*Directions*
- 1) In the biography of Hermann Brehmer, which university granted him his doctorate, and in what year?
- 2) Extend the biography of Hermann Brehmer, picking up right after its final sentence.

--- Provided passage Enclosed Below ---

Hermann Brehmer (14 August 1826 – 28 December 1889) was a German physician who established the first German sanatorium for the systematic open-air treatment of tuberculosis.

==Biography==
Brehmer was born in Kurtsch (Kurczów) near Strehlen (Strzelin), Prussian Silesia. He studied mathematics, astronomy, and natural science at the University of Breslau (Wrocław) from 1847 to 1850. Having gone to Berlin to work at an herbarium in 1850, he abandoned natural science and dedicated himself to medicine at the University of Berlin, receiving his doctorate in 1853.

Alternately, as a botany student in Silesia, Brehmer was diagnosed with tuberculosis and told to find a healthier climate. He went to the Himalayas, continued his studies, and found himself cured. In 1854 he returned to Germany to study medicine, ultimately writing a dissertation titled "Tuberculosis is a Curable Disease".

--- End of Enclosed Provided passage ---
--- Provided records Enclosed Below ---

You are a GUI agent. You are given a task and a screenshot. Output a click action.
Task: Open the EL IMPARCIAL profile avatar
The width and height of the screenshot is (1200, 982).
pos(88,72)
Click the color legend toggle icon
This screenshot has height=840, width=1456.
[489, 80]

--- End of Enclosed Provided records ---

*Expected results*
- 1) The University of Berlin, in 1853.

- 2)
By 1854 Brehmer had settled in Görbersdorf (Sokołowsko), Silesia and opened the Brehmersche Heilanstalt für Lungenkranke, a hospital in Görbersdorf where patients were exposed to plentiful amounts of high altitude fresh air, and good nutrition. Initially, his sanatorium was based in a small group of cottages, though it would grow to have 300 beds. The results surpassed all previous treatments.

Brehmer died in Görbersdorf. His work was continued by one of his patients, Peter Dettweiler (1837–1904), who opened his own sanatorium (Heilanstalt Falkenberg in Hesse) in 1876; however, Dettweiler emphasized rest rather than exercise. Brehmer and Dettweiler's work was the primary influence on Dr. Edward Trudeau in establishing the successful Adirondack Cottage Sanitarium at Saranac Lake, New York, in the 1880s.